Whether you’re just beginning your Apache Airflow journey or you’re an experienced user looking to maximize data orchestration efficiency, we’ve got you covered. This article sets out ten best practices that will help all Apache Airflow users ensure their data pipelines run smoothly and efficiently.
Data orchestration provides the answer to making your data more useful and available. But it goes beyond simple data management. In the end, orchestration is about using data to drive actions, to create real business value. — Steven Hillion, VP of Data & Machine Learning at Astronomer
In today’s digital economy, the ability to use data more efficiently can generate a significant competitive edge, which is why users turn to Apache Airflow in the first place. Airflow is an infinitely scalable tool that helps data engineers, scientists, and analysts write and deploy expressive data pipelines.

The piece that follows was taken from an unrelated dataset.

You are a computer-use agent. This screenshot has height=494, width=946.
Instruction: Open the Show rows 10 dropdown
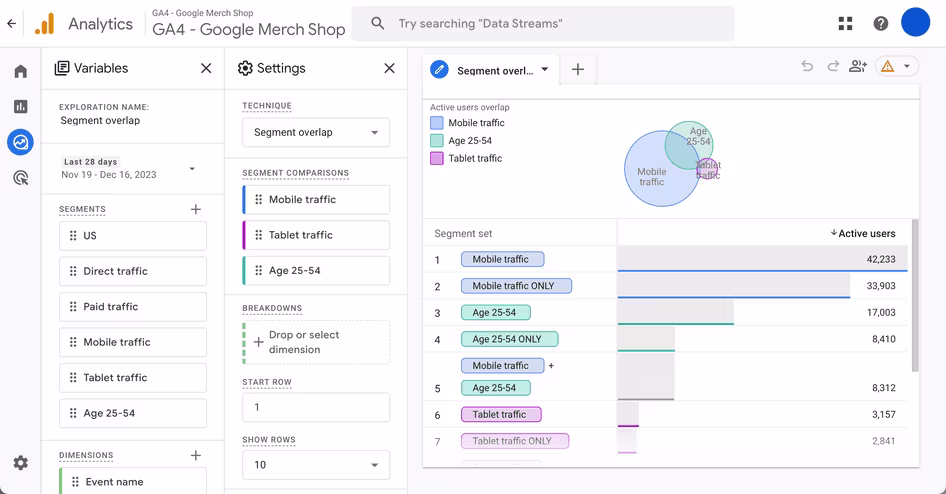coord(316,464)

Best Practices for Airflow Users
1. Upgrade to Airflow’s latest version
First and foremost: upgrade to the current version to fully benefit from Apache Airflow. The Airflow community (including several top committers on our team at Astronomer) is constantly addressing issues and adding new features. Airflow 2.0, introduced in late 2020 and since updated with additional major features by a number of follow-on releases, has improved how enterprises handle orchestration in a material way.
One example: In Airflow 1.10.X, scheduling DAGs often involved struggling with counterintuitive
execution_date attributes. Maybe you wanted to schedule a DAG at different times on different days, or daily except for holidays, or just daily at uneven intervals — all impossible with Airflow 1.10.X. But Airflow 2.0 offers a highly available Scheduler, and the community hasn’t stopped there: new features like custom timetables and richer scheduling intervals are constantly making their way into new releases. Now you can have all the scheduling freedom and flexibility your work requires.
Another big change: Organizations often spend time, money, and resources on operators taking up a full Airflow worker slot for the entire time they are running, which can be especially problematic for long-running tasks. A new feature called deferrable operators solves this problem, allowing operators and sensors to defer until a lightweight async check passes. At this point, they can resume executing. Deferrable operators allow data engineers to run long-running jobs in remote execution environments without hogging a worker slot with an idle worker.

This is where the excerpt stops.